# Trabalho a realizar
Reúna todas as linhas dos registros abaixo que contêm a sequência "slider", levando em conta a distinção entre maiúsculas e minúsculas.

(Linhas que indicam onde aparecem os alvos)
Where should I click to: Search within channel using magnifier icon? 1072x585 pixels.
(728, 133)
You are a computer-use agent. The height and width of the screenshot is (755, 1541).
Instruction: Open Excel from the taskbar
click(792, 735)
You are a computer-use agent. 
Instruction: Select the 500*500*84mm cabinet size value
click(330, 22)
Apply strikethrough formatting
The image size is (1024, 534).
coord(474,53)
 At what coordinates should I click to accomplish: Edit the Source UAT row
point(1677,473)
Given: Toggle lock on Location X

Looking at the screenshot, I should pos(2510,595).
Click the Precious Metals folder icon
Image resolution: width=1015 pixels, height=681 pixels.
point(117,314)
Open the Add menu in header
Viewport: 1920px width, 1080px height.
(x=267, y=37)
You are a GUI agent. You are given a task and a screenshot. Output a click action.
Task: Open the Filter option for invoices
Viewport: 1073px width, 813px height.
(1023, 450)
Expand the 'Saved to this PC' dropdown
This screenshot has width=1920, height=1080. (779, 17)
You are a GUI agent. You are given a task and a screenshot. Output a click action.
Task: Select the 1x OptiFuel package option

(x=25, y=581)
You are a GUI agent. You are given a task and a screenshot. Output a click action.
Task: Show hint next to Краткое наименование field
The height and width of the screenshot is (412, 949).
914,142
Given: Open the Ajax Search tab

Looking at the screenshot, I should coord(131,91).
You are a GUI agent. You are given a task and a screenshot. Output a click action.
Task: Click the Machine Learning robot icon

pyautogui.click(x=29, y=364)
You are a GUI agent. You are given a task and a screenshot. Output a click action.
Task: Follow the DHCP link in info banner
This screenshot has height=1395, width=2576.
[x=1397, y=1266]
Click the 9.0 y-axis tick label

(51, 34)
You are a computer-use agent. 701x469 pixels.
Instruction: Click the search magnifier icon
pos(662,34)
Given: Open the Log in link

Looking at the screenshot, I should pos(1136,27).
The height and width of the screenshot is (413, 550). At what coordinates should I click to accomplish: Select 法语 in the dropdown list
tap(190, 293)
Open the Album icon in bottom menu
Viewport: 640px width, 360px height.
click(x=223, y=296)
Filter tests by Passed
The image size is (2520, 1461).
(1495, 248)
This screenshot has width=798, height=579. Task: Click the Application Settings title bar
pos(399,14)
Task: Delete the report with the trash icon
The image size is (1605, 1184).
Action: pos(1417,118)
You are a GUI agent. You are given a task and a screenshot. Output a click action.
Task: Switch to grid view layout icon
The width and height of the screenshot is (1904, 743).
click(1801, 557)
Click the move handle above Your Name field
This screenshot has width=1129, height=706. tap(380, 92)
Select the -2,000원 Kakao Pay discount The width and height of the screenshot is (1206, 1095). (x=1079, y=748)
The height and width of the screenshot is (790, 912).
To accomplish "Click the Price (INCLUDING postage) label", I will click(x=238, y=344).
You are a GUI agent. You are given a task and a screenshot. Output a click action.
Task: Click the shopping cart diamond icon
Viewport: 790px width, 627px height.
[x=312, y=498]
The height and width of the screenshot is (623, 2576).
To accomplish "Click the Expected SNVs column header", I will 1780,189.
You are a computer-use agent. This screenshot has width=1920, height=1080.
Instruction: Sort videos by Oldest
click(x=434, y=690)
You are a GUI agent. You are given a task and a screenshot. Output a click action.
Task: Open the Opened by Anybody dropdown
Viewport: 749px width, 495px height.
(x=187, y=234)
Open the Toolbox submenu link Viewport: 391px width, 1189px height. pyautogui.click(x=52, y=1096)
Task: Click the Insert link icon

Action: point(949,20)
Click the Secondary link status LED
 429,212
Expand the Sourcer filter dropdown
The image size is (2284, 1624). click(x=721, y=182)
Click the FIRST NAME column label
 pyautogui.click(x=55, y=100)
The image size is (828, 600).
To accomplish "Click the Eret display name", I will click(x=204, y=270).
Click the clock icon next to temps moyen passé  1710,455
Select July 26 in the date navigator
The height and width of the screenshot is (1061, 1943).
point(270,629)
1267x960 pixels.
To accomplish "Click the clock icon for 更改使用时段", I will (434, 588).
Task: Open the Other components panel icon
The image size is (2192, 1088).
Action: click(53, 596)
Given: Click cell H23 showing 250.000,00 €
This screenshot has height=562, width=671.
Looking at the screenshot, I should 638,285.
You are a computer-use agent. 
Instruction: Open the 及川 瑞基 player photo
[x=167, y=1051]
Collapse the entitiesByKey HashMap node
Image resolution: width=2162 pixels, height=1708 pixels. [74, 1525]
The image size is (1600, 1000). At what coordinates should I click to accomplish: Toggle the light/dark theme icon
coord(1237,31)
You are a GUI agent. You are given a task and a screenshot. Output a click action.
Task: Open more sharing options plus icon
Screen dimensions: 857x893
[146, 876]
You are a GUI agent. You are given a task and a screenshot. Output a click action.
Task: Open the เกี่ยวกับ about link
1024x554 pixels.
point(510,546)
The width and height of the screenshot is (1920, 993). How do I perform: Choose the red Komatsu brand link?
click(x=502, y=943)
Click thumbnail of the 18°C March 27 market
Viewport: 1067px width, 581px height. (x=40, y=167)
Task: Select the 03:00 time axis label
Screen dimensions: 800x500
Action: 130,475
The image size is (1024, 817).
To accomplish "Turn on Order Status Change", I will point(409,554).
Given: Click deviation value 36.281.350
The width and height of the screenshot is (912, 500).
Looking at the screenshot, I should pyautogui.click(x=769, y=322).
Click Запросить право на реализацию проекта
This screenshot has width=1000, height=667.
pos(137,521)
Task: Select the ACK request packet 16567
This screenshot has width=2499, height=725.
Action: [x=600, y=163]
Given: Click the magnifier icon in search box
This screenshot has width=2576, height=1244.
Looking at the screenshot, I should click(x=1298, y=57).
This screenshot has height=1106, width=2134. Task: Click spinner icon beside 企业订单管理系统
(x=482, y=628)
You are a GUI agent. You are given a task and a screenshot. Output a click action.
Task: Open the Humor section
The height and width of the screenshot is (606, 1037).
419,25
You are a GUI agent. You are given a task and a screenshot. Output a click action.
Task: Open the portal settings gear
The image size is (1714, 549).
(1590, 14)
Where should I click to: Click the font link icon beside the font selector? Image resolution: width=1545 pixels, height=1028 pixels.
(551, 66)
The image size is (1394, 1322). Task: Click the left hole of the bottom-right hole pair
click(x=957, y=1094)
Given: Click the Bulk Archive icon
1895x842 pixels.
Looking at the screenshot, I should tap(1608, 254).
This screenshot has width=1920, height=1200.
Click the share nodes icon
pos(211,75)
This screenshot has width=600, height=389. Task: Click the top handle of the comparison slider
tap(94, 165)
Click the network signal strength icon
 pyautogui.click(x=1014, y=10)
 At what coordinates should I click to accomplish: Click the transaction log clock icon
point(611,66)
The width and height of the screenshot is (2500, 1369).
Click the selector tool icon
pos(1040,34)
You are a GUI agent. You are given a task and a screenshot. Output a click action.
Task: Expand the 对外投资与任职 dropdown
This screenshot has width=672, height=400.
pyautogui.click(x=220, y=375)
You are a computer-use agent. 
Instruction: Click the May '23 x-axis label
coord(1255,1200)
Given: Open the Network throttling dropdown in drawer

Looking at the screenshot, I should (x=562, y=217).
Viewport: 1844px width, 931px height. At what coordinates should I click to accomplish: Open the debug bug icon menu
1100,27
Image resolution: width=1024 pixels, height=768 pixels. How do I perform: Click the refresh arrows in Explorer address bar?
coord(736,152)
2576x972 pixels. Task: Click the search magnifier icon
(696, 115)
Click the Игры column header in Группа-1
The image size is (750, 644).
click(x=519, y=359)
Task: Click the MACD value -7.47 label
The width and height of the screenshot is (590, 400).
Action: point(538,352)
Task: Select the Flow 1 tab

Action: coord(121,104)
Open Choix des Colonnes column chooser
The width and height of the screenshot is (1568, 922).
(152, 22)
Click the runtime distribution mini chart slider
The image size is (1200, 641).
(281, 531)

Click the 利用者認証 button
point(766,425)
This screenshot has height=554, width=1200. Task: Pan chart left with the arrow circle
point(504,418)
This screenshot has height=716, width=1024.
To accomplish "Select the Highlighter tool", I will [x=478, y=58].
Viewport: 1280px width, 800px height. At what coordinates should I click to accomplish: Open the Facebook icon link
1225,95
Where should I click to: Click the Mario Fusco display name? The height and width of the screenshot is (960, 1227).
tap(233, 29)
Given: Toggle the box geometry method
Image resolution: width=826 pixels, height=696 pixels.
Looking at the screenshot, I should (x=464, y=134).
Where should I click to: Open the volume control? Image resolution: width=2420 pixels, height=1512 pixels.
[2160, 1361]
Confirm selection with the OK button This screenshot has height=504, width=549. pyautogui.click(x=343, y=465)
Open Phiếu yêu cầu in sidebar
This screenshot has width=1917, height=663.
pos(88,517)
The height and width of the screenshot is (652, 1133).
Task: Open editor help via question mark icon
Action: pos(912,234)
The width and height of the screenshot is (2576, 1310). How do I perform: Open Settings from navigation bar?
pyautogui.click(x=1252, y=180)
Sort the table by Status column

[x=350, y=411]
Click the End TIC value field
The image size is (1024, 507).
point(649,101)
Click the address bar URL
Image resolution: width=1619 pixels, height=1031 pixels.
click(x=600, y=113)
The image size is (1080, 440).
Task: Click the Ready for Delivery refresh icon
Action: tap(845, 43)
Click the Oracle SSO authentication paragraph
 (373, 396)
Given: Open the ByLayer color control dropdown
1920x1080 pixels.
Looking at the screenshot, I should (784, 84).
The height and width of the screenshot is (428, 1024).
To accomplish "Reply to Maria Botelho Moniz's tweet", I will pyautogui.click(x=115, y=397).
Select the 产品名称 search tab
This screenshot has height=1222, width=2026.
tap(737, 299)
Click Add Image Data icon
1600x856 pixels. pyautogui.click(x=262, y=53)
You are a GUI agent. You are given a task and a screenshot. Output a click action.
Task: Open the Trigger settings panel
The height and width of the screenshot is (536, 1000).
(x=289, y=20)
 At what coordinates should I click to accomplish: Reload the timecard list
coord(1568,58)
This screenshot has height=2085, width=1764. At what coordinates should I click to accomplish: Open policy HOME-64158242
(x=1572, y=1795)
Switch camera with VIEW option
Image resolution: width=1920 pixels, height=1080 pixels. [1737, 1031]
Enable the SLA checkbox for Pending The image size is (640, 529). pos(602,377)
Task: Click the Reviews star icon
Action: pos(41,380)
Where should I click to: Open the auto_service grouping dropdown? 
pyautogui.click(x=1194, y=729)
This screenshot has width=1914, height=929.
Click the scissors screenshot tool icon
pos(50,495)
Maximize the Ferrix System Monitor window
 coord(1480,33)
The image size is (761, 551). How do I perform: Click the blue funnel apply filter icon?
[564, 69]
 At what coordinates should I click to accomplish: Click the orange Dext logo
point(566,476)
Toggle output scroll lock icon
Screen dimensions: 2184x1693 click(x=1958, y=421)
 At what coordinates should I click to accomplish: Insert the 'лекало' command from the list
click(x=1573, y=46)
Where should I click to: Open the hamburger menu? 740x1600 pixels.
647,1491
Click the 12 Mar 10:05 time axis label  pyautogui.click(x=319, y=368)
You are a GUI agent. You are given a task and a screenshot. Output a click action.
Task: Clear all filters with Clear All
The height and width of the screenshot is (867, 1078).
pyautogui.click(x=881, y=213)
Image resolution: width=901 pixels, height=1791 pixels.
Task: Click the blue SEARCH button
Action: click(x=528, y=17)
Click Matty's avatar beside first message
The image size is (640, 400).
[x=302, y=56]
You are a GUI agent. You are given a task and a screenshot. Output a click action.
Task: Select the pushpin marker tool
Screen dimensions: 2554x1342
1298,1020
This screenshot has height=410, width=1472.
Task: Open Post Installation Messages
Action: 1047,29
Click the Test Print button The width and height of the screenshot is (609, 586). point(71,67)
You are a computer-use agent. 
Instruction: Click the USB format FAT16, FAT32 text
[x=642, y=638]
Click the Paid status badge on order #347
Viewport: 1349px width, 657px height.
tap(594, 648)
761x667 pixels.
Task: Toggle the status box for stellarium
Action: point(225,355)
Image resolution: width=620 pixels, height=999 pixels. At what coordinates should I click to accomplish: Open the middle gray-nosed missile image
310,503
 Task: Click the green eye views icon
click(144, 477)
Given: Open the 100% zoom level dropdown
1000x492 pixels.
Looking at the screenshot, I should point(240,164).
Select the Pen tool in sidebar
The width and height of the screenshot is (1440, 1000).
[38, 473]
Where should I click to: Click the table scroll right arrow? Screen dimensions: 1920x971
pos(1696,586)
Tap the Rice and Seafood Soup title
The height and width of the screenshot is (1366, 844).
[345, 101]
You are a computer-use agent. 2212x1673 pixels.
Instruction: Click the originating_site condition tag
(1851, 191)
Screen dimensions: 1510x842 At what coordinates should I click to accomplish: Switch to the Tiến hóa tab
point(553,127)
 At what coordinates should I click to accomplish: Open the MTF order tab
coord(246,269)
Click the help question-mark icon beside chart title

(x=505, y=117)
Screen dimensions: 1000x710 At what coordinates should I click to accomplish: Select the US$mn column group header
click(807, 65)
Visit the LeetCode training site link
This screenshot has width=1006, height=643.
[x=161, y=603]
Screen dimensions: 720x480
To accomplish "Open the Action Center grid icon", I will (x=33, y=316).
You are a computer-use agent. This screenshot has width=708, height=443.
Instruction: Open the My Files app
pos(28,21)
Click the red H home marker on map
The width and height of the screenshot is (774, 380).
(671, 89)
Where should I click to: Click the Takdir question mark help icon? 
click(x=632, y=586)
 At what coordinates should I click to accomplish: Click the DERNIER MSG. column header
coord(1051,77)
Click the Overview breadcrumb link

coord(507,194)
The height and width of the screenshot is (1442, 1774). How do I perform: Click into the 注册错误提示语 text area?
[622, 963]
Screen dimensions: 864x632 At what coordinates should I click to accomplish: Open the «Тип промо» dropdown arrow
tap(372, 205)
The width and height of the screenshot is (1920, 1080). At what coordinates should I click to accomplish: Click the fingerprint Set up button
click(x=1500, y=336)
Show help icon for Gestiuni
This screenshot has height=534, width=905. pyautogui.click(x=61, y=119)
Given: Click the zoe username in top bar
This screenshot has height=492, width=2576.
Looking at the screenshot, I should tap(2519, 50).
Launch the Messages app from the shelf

# Resultado do exercício
This screenshot has width=600, height=389. Task: Click the top handle of the comparison slider
Click the runtime distribution mini chart slider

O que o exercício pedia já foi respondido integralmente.